Arizona carries out first execution in eight years

In the state’s first conviction since 2014, an Arizona man was sentenced to death for the murder of a college student more than four decades ago. Deana Bowdoin, an Arizona State University student, was fatally stabbed and strangled in 1978 by Clarence Wayne Dixon. Dixon was executed at the state prison in Florence, Arizona. The execution was by lethal injection at 10:30 a.m. local time. Frank Strada, the state’s deputy director of corrections, announced the news.

Clarence Dixon’s defense counsel contended that killing him would be unlawful. He was mentally incompetent and thus unable to understand. Dixon had paranoid schizophrenia. He experienced hallucinations and was blind and in poor health. However, a federal judge in Phoenix was in support of the state court’s decision. On Tuesday, the United States Supreme Court dismissed a last-minute bid to stay his execution.

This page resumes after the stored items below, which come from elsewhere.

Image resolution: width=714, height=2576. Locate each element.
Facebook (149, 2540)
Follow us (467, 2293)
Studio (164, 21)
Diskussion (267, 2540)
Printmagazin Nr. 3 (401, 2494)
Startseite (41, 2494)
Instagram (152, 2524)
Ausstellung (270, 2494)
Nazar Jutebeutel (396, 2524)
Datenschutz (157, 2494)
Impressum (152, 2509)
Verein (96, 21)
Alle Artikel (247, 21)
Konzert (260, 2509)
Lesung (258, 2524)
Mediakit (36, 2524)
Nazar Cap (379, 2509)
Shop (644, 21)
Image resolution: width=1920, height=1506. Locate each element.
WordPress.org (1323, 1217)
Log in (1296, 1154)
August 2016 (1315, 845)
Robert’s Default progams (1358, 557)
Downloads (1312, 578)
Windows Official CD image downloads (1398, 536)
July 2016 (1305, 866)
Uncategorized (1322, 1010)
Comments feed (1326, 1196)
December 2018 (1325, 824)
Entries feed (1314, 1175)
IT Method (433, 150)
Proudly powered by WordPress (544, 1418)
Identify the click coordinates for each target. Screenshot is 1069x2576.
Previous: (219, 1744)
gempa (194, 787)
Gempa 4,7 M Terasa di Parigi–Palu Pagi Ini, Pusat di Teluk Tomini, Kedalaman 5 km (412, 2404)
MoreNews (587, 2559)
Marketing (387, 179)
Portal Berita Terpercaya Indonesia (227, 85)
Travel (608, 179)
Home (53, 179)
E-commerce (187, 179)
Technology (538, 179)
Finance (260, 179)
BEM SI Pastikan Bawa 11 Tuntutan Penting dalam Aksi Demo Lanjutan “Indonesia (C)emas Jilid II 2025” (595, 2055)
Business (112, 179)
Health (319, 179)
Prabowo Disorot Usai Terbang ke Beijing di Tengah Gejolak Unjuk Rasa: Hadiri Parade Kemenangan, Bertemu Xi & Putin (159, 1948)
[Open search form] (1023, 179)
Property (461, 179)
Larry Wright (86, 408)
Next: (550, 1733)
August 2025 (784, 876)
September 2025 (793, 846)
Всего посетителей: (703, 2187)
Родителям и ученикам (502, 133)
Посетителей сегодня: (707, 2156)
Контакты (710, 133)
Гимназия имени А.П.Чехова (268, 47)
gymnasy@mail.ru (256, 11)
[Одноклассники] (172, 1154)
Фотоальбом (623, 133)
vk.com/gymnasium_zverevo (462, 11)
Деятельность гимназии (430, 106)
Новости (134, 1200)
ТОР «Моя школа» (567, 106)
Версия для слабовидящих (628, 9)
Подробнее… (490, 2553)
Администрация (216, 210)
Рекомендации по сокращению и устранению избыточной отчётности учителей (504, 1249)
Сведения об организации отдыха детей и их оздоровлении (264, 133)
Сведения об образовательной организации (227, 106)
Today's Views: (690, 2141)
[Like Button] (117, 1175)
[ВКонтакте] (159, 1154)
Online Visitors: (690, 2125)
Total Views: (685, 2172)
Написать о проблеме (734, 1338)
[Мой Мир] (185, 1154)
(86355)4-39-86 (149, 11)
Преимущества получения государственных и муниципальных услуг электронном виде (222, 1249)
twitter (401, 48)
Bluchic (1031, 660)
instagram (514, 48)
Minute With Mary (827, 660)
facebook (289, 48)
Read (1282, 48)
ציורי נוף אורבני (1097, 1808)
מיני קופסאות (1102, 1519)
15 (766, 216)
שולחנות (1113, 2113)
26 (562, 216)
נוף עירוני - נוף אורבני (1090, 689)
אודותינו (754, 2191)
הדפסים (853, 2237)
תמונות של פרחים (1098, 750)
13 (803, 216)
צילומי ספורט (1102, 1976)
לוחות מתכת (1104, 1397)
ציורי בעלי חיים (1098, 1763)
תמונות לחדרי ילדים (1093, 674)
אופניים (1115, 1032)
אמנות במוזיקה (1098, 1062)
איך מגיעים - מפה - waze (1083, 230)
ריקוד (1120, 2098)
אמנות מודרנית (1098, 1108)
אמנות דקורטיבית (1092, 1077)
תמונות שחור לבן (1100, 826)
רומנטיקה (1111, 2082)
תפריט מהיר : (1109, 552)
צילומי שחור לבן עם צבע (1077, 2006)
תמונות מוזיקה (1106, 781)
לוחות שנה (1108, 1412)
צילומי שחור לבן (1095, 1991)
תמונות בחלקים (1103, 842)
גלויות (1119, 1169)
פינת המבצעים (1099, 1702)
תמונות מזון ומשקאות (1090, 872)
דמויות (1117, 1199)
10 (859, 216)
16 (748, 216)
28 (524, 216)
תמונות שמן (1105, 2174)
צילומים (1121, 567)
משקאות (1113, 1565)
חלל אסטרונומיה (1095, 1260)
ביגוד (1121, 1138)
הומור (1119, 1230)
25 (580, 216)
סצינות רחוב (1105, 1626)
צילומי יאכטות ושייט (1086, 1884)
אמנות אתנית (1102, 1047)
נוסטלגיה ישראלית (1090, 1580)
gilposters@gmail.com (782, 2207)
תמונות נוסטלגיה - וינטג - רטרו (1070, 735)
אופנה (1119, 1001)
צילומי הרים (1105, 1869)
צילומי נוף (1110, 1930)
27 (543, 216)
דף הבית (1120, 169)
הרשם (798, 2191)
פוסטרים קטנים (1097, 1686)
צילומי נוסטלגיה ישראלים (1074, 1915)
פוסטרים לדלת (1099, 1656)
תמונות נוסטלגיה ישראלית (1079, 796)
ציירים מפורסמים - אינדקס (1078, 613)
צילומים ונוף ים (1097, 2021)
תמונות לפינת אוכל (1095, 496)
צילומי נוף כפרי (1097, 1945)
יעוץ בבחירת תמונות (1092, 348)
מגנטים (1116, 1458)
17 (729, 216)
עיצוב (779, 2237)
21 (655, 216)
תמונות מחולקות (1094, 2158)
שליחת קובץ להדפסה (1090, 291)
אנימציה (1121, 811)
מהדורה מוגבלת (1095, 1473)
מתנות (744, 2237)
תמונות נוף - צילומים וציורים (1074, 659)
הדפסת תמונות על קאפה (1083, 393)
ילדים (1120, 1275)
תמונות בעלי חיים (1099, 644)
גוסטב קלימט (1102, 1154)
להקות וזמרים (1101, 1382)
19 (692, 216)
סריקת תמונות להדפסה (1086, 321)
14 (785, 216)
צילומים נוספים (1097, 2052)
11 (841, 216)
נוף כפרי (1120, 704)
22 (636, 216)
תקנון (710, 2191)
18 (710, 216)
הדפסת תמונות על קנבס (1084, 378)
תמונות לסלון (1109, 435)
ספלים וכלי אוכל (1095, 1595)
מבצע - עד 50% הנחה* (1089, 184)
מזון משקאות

The drugs took 11 minutes to work

In his last statement, Dixon condemned the Arizona Supreme Court for denying his appeals, said he would always proclaim his innocence, and addressed the victim in his case, Deana Bowdoin. “Maybe I’ll see you on the other side, Deana. I don’t know you and I don’t remember you,” Dixon said in his final words.

The injected drugs took 11 minutes to work. The declaration of his death was made at 10:30 a.m. local time. Dixon’s lawyers investigated the method of execution in the days leading up to his death. They claimed that a dose of the sedative sodium pentobarbital prepared in February had expired and that using it would violate Arizona’s execution guidelines.

It was the first time Arizona gave the death penalty in the last eight years. The last execution was of Joseph Wood in 2014 when a two-drug cocktail injection took over two hours to come into effect, and witnesses reported he snorted and gasped before dying. Following that, Arizona ceased executions.